**Tugas 1:** Sebutkan semua frasa atau kalimat yang diapit tanda kutip tunggal dalam teks tentang kata ketuk palu.
**Tugas 2:** Tuliskan ulang kata demi kata sebagian teks tentang kata ketuk palu. Mulailah pada kata-kata "Sabtu, 29 Oktober" dan berhentilah setelah "dalam kata itu?".
**Tugas 3:** Kembangkan lebih lanjut tulisan tentang logika kata ketuk palu, dimulai setelah kalimat terakhirnya.

**Teks Bacaan:**
+-------+
Sabtu, 29 Oktober 2016

Logika Ketuk Palu



                Bukan satu atau dua kali saja kita mendengar kata ketuk palu. Bisa jadi sudah sepanjang umur persidangan (termasuk rapat) atau peradilan di Indonesia, kata itu dituliskan dan diucapkan. Selama itu pula tidak ada masalah atau ada yang mencoba mempermasalahkan kata itu. Baru-baru ini kata ‘ketuk palu’ ditulis hampir semua media cetak dan online Tanah Air, misalnya saja saat Undang-Undang Desa disetujui atau saat putusan perkara mantan Presiden PKS Lutfhi Hasan Ishaq. Ramai-ramai membuat berita dengan diksi ‘Undang-Undang Desa akhirnya ketuk palu’ atau ‘DPR mengetuk palu Undang-Undang Desa’,  juga ‘Saat ketua majelis hakim hendak mengetuk palu menutup sidang, Luthfi Hasan Ishaaq buru-buru berbicara’. Apa sebenarnya logika bahasa dalam kata itu?
+-------+
**Cuplikan Data:**
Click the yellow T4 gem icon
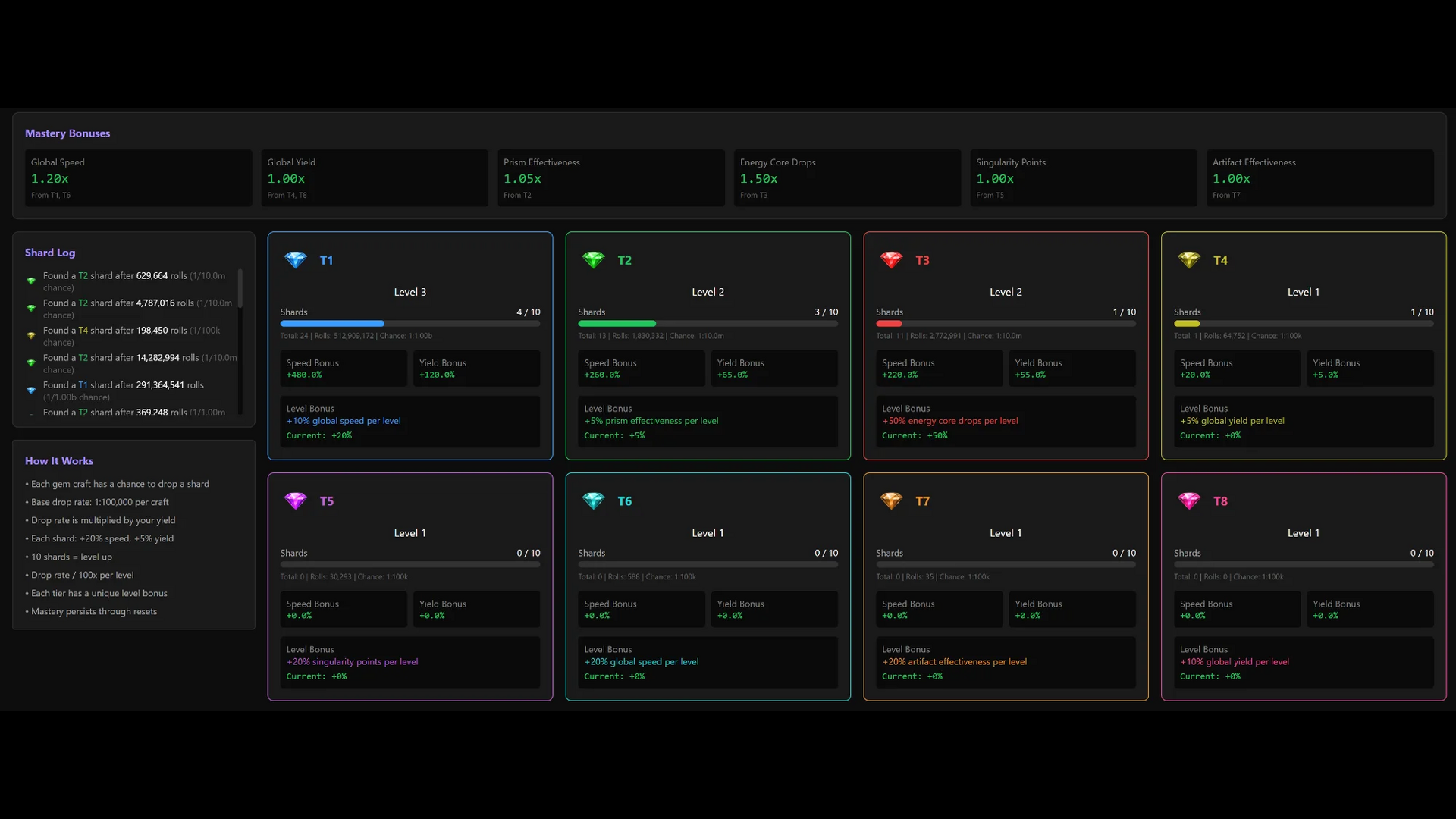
+-------+
**Jawaban yang Diharapkan 1:**
- ketuk palu
- Undang-Undang Desa akhirnya ketuk palu
- DPR mengetuk palu Undang-Undang Desa
- Saat ketua majelis hakim hendak mengetuk palu menutup sidang, Luthfi Hasan Ishaaq buru-buru berbicara

**Jawaban yang Diharapkan 2:**
Sabtu, 29 Oktober 2016

Logika Ketuk Palu



                Bukan satu atau dua kali saja kita mendengar kata ketuk palu. Bisa jadi sudah sepanjang umur persidangan (termasuk rapat) atau peradilan di Indonesia, kata itu dituliskan dan diucapkan. Selama itu pula tidak ada masalah atau ada yang mencoba mempermasalahkan kata itu. Baru-baru ini kata ‘ketuk palu’ ditulis hampir semua media cetak dan online Tanah Air, misalnya saja saat Undang-Undang Desa disetujui atau saat putusan perkara mantan Presiden PKS Lutfhi Hasan Ishaq. Ramai-ramai membuat berita dengan diksi ‘Undang-Undang Desa akhirnya ketuk palu’ atau ‘DPR mengetuk palu Undang-Undang Desa’,  juga ‘Saat ketua majelis hakim hendak mengetuk palu menutup sidang, Luthfi Hasan Ishaaq buru-buru berbicara’. Apa sebenarnya logika bahasa dalam kata itu?

**Jawaban yang Diharapkan 3:**
                Untuk memahami kata itu, coba saja bandingkan dengan kata ‘ketuk pintu’. Tentu lebih gampang menerima logikanya bahwa yang sedang (atau yang telah) diketuk ialah benda yang sebut pintu. ‘Pintu’-lah yang menjadi objek diketukan, bukan benda yang lain. Sekarang kembali pada kata ‘ketuk palu’. Kalau kita melihat realitas dalam persidangan atau rapat, hakim dan juga pimpinan rapat tidak pernah mengetuk palu seperti hal mengetuk pintu, tapi justru palu menjadi alat untuk mengetuk benda lain. Misalnya saja, ketua sidang mengetuk meja (atau benda lain) dengan palu.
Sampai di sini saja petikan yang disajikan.